Task item —
A complete response lists each line of the data below that includes the word "left".

-------- Task material

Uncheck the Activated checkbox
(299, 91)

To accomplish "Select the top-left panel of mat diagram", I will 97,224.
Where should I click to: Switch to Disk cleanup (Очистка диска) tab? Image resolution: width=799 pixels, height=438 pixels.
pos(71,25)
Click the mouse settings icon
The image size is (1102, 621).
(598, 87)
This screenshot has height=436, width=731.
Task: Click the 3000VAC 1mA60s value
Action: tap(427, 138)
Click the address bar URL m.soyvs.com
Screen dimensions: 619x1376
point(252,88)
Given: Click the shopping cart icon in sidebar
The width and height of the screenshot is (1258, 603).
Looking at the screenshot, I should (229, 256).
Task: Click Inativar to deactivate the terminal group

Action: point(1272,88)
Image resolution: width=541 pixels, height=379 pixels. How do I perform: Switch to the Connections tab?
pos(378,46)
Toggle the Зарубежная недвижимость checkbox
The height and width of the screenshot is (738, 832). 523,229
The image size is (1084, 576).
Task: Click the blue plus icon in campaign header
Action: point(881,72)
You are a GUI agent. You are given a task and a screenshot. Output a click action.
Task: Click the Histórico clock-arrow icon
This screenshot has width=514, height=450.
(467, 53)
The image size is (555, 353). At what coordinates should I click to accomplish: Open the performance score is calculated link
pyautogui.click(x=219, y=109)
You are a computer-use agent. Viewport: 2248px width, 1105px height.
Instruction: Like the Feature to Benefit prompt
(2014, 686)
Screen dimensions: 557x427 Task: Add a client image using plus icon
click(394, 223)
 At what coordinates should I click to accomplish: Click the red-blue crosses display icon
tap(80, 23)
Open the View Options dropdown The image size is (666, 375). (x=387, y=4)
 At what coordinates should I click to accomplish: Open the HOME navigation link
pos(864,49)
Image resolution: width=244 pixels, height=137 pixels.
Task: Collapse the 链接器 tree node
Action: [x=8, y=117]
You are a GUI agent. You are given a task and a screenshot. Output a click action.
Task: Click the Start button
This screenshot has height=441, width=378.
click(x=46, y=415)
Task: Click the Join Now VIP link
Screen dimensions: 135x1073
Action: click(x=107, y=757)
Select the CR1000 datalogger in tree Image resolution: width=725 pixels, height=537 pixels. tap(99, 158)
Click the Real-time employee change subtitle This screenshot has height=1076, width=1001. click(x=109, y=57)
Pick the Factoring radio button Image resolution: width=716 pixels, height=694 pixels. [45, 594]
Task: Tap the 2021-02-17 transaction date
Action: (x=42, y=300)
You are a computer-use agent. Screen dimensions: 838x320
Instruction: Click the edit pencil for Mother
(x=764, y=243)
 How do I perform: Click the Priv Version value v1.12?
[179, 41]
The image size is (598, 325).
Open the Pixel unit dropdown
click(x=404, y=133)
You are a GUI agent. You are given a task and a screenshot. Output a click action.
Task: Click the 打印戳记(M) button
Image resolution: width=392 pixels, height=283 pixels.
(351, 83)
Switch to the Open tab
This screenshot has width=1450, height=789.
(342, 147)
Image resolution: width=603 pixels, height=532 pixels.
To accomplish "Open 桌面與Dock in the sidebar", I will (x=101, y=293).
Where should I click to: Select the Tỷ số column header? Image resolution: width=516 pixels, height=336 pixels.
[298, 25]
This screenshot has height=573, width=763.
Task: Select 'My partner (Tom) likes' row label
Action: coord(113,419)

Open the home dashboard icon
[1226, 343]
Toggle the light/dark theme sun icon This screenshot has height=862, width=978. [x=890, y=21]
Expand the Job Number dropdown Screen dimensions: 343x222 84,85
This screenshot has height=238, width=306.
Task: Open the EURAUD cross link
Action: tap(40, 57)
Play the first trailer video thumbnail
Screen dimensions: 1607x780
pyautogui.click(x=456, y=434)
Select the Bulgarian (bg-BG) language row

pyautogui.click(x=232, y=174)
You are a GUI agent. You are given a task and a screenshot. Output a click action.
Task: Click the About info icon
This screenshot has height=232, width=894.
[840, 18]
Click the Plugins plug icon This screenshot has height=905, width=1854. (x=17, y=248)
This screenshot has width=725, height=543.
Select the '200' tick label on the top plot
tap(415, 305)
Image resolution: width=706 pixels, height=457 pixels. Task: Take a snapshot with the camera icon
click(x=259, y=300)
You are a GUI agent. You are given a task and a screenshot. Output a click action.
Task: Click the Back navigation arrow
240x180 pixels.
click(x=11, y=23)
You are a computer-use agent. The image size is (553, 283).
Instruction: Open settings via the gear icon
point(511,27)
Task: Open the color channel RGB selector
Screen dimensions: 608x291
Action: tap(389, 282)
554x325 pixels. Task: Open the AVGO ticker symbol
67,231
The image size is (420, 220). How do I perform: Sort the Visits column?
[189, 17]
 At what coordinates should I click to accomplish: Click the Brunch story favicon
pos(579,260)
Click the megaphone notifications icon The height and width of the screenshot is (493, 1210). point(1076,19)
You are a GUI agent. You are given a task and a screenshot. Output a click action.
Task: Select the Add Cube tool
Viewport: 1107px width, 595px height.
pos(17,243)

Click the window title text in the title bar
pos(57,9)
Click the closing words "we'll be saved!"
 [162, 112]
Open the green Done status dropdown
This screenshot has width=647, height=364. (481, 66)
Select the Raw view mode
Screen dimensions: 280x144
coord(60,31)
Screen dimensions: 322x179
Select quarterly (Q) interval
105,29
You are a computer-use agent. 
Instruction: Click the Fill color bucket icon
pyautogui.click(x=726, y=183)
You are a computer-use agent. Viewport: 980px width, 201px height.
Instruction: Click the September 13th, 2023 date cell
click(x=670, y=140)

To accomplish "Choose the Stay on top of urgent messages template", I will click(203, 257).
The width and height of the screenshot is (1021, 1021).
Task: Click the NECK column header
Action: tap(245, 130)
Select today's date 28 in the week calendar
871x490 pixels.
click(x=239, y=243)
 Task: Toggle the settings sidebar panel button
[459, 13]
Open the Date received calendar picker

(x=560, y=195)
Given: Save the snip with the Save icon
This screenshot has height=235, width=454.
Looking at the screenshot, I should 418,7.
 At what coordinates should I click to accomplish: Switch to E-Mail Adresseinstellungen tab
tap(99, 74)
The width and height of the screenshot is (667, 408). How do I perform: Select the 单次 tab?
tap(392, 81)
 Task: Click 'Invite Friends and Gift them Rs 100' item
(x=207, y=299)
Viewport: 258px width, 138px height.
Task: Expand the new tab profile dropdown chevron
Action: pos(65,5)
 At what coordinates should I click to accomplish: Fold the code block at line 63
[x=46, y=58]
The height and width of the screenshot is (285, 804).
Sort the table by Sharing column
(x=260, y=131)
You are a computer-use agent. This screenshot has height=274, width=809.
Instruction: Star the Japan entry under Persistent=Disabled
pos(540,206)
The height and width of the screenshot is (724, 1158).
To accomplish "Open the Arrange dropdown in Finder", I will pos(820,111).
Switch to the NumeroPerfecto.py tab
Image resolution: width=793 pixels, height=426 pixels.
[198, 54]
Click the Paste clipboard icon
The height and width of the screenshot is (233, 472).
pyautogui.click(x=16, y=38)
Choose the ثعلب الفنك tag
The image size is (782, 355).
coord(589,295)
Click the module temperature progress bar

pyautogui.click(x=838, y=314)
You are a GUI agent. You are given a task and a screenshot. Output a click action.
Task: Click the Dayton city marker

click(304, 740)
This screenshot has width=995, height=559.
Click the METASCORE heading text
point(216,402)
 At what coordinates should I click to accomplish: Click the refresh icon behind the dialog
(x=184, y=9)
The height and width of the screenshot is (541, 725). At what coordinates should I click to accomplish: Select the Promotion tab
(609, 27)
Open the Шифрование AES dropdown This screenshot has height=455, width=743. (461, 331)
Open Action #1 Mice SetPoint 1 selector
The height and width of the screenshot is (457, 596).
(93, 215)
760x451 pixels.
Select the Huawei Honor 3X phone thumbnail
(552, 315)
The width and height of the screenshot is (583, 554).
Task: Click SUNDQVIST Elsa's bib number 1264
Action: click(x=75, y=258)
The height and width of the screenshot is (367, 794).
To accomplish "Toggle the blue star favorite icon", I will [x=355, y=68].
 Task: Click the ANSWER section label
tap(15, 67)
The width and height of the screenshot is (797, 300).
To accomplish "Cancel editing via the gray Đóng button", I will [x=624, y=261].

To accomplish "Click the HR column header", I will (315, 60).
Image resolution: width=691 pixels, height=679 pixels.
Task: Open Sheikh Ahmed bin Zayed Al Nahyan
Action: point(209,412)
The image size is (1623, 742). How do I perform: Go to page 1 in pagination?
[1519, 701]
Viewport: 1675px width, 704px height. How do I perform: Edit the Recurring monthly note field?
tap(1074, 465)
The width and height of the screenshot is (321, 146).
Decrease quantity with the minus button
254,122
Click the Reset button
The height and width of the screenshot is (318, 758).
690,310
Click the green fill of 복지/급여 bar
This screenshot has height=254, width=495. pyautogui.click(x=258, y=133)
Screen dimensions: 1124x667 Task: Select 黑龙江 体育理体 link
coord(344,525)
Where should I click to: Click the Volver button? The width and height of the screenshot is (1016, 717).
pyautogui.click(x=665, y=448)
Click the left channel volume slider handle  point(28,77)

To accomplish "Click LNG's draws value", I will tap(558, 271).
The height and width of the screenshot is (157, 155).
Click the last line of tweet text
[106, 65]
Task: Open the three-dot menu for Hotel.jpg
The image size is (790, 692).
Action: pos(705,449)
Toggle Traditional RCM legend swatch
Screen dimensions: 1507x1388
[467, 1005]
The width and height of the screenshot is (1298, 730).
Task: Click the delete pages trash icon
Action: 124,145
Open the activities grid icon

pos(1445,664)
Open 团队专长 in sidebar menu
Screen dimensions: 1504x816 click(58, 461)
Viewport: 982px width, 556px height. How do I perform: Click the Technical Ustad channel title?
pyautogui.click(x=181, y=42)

----------------

Answer section —
To accomplish "Select the top-left panel of mat diagram", I will 97,224.
Click the left channel volume slider handle  point(28,77)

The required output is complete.